6 réponses à “Les honorifiques dans les traductions”

  1. Avatar de Klashikari
    Klashikari

    Pour être honnete, la critique m’aurait paru pertinente si les traductions de nos jours faisaient un -vrai- effort de localisation sans dénaturer pour autant le script d’origine.

    Pour ainsi dire, la grande majorité des jeux voire anime vire les honorifiques sans pour autant mettre plus de contexte dans la relation des personnages, ce qui signifie que la localisation n’est pas plus enrichie a s’affranchir des honorifiques. Bien au contraire.

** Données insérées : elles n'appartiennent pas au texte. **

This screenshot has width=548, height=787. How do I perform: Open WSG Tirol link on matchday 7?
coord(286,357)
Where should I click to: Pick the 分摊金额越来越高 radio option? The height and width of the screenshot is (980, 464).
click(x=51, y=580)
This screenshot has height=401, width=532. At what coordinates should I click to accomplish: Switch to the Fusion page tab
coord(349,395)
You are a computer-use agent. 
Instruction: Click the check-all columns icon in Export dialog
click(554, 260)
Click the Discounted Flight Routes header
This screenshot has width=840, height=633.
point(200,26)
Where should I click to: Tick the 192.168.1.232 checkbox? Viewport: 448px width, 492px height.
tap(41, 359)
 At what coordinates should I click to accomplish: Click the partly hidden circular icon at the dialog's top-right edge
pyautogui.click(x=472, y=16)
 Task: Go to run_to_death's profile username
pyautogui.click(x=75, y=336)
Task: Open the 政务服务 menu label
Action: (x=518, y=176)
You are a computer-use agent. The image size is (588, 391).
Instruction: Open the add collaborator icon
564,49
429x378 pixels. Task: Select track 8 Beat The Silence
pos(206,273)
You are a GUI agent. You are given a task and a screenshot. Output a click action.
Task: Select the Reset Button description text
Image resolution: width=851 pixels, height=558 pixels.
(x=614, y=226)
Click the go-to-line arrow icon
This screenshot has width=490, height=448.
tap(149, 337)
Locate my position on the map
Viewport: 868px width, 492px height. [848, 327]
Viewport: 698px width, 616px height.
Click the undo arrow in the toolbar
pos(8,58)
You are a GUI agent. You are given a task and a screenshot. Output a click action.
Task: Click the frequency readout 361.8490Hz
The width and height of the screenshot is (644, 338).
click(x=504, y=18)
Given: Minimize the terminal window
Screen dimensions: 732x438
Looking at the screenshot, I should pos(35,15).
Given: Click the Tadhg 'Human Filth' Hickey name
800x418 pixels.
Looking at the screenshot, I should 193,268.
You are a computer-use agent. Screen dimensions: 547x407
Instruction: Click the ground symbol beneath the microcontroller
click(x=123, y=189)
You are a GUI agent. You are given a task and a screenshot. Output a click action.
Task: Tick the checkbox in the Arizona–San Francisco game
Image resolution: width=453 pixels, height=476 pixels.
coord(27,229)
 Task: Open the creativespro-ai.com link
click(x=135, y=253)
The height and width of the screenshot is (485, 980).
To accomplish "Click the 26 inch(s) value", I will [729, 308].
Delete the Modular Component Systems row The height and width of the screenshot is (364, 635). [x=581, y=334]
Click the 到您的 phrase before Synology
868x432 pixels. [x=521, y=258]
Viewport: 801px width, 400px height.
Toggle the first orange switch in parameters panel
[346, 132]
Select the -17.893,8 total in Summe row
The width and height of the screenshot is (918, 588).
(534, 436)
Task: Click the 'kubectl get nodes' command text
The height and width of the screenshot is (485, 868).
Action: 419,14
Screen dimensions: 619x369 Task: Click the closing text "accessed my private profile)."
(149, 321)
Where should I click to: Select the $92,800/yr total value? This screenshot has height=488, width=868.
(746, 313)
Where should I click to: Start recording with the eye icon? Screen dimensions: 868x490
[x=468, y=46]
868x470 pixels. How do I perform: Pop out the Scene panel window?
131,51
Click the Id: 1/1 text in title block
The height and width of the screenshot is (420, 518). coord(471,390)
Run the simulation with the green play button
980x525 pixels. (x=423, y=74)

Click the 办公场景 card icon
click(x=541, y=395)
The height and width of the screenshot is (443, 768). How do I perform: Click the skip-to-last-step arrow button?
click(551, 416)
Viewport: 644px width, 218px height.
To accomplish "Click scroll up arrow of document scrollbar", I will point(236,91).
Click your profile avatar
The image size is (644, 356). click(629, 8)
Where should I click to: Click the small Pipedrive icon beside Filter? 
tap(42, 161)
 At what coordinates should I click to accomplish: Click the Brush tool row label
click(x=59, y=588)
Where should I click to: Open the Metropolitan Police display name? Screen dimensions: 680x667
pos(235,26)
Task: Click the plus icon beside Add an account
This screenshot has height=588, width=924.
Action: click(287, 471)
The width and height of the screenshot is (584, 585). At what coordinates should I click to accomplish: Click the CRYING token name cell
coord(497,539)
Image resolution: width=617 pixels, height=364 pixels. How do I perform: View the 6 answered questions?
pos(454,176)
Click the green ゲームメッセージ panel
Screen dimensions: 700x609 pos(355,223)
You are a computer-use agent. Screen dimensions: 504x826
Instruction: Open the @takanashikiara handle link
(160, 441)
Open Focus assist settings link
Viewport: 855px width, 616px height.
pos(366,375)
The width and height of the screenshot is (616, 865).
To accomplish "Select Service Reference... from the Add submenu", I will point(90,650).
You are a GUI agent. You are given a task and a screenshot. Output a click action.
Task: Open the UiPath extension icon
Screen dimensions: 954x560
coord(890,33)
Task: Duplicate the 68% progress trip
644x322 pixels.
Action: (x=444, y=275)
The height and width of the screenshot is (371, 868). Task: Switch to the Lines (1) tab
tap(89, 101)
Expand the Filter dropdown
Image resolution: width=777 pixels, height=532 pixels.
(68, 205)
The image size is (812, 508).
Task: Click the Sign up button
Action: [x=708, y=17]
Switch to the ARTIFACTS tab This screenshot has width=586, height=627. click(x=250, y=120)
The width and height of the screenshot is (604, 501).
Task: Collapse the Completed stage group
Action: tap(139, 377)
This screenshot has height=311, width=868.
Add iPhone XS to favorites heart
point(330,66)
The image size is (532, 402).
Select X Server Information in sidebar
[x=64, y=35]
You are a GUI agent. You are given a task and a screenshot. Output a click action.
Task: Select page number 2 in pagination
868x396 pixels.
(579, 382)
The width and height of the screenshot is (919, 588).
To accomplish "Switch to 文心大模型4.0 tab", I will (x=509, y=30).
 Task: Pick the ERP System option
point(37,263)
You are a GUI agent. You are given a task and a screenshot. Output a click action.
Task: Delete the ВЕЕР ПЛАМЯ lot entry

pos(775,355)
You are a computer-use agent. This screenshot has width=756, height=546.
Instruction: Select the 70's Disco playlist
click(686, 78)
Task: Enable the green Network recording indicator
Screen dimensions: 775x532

    Y en a ou c’est carrement a coté de la plaque: y a un nombre assez consequents de série subbé par CR ou ils foutent un bete Mr/Miss quand y a un san, meme quand les 2 personnages sont des lycéens.

    Tres franchement, la ou cela ne fait pas franchement pro dans sa presentation, j’aurais tendance a dire que la presence d’honorifique est le « moins dommage » comparé a un retrait sans ajout pertinent qui va avec.

    1. Avatar de Klashikari
      Klashikari

      Je tiens a préciser tout de même que dans le meilleur des monde, le mieux serait effectivement une traduction fidele sans les honorifiques comme proposer dans l’article (et ils existent, fort heureusement mais pas en quantité suffisante), mais dans les faits, on retrouve rarement notre compte dans la grande majorité des localisations, surtout au niveau des jeux videos.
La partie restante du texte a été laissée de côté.